I trekked home early yesterday. The rainy weather made me want to lie down and rest, and as I had to buy butter and the walk back to where I usually hang out was a hassle because of the rain, it was time to go home. And today, as I stayed in as the rains were strong like the past few days and since I could, I made a local Mojito using Tanduay white run, local mint, a bit of sugar, and orange juice. It was quite good and then I fell asleep late in the afternoon to wake up after dinner time and it was nice to see that my daughter had cooked dinner which was lemon-pepper chicken fried in butter. Ate this with kimchi and since tomorrow never dies when there is extra rice, I am revitalized, getting much needed rest and food intake. Made a cup of tea as there is no longer any coffee at home, the mind doesn't stop working, does it? Not brain dead, though today was productive, I am at a point in time that I don't want to make any decisions as it is just today that I wish to think about.
I have been worried indeed about something. And, blame it on anxiety. Ah, and to make matters worse, there is another thing that has been troubling me and I will have to check on this matter. Though it's been great overall, I have no complaints, it must be me, and though I do have so many things that I must and can do, what I want to do is at the top of my mind and heart. Still, in knowing that we can't push things, that time is on our side, that tomorrow the sun will shine even if there are rain clouds that cover it, and people do come into our lives for a reason, I try and blog away my thoughts so I can focus, which doesn't really work that well but at least - venting is good.

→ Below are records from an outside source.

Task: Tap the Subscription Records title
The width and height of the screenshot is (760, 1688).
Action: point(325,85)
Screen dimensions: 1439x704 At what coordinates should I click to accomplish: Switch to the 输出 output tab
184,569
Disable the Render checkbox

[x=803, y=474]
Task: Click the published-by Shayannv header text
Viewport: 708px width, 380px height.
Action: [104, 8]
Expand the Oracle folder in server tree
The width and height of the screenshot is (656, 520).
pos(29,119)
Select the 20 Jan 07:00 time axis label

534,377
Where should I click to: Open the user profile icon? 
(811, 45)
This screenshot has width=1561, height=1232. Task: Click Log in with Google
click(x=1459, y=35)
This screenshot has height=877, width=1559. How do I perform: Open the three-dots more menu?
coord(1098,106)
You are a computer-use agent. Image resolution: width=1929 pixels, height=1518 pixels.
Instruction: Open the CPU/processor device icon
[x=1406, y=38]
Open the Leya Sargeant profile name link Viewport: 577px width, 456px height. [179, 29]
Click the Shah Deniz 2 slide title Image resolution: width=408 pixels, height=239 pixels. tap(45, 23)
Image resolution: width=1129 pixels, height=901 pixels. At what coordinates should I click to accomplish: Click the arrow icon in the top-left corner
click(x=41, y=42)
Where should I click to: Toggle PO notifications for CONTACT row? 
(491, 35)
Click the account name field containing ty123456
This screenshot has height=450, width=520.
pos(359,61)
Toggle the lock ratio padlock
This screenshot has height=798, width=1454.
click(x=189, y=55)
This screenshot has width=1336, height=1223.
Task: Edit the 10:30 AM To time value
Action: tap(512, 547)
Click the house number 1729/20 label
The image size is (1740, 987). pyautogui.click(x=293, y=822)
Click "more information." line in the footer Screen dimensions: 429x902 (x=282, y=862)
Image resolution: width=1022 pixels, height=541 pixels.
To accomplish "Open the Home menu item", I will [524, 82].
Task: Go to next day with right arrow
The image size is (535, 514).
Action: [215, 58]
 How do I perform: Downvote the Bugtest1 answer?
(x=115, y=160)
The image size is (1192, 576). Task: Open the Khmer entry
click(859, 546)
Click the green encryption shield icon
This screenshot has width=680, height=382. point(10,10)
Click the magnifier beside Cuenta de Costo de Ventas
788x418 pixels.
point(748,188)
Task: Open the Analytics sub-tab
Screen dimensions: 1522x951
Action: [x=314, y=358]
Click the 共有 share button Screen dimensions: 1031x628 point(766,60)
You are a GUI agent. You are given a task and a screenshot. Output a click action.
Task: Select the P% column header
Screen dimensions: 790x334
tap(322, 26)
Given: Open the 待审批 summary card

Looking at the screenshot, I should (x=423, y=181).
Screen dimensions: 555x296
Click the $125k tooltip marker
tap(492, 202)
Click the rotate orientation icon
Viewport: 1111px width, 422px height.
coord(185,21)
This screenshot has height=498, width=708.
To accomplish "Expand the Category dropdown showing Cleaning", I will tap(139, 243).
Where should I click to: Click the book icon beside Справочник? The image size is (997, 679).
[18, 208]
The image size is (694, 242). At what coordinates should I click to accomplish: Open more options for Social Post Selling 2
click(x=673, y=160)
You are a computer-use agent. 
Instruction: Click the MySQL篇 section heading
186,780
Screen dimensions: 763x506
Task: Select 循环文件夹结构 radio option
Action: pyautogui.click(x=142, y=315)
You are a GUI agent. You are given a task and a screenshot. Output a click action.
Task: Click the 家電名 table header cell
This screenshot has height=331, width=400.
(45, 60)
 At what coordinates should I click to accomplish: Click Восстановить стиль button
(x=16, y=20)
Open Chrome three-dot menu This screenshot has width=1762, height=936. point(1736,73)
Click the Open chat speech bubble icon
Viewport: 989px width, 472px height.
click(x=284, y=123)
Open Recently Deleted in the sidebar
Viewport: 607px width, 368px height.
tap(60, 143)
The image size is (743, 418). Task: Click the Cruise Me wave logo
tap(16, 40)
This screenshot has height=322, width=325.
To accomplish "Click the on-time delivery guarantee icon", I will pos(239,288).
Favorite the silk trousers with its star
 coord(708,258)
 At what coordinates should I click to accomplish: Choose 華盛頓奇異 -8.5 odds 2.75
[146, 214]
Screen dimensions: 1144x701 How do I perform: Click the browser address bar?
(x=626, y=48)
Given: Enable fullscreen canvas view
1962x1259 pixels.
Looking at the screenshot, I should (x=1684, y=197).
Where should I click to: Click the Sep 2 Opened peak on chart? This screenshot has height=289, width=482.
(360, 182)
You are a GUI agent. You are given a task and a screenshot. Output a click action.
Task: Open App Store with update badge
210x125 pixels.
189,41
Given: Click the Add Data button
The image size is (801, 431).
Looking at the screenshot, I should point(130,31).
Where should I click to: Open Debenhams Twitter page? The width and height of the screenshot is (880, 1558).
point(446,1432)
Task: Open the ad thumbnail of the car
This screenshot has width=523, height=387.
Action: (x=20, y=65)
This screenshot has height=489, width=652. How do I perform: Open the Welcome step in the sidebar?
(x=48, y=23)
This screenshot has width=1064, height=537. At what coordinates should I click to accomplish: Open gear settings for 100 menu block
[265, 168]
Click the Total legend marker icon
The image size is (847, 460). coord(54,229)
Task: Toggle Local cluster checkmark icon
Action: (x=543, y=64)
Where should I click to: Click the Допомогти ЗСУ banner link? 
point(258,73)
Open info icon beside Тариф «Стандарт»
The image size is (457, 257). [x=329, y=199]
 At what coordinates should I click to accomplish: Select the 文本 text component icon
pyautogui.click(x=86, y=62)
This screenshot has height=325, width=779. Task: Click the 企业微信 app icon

Going back to the title, as I randomly strayed, again, from the topic that was to be written, risk-free love is on hand. Maybe it's because I missed my pet Bailey, maybe because I was recently hurt as my friend said, "Waiting for a plane at the pier." and in knowing that the person does miss me and is in a weird form of regret, maybe because my plans are to keep busy, and for sure because of my anxiety, I must make the positive changes today to pave the way for happiness, and yes, today I was happy, content, quiet, and tomorrow is still a maybe, so let's see, as letting go means just to set things free, and hey, love songs do get written, and this one song sounds like the love was risk-free.
My Jack Russell-Shihtzu wants to stay on my lap. She is triple the weight of my toy poodle, maybe even more. I have picked her up and she is trying to dig the chair and is moving about. Now, dogs offer risk-free love, too, and I do guarantee that is possible with human relationships, too. My pet needs cuddling and so do I, and yes, to give things, love, friendship, and all those things a chance, to be alive.
Ain't no risk now,
In lettin' my love rain down on you.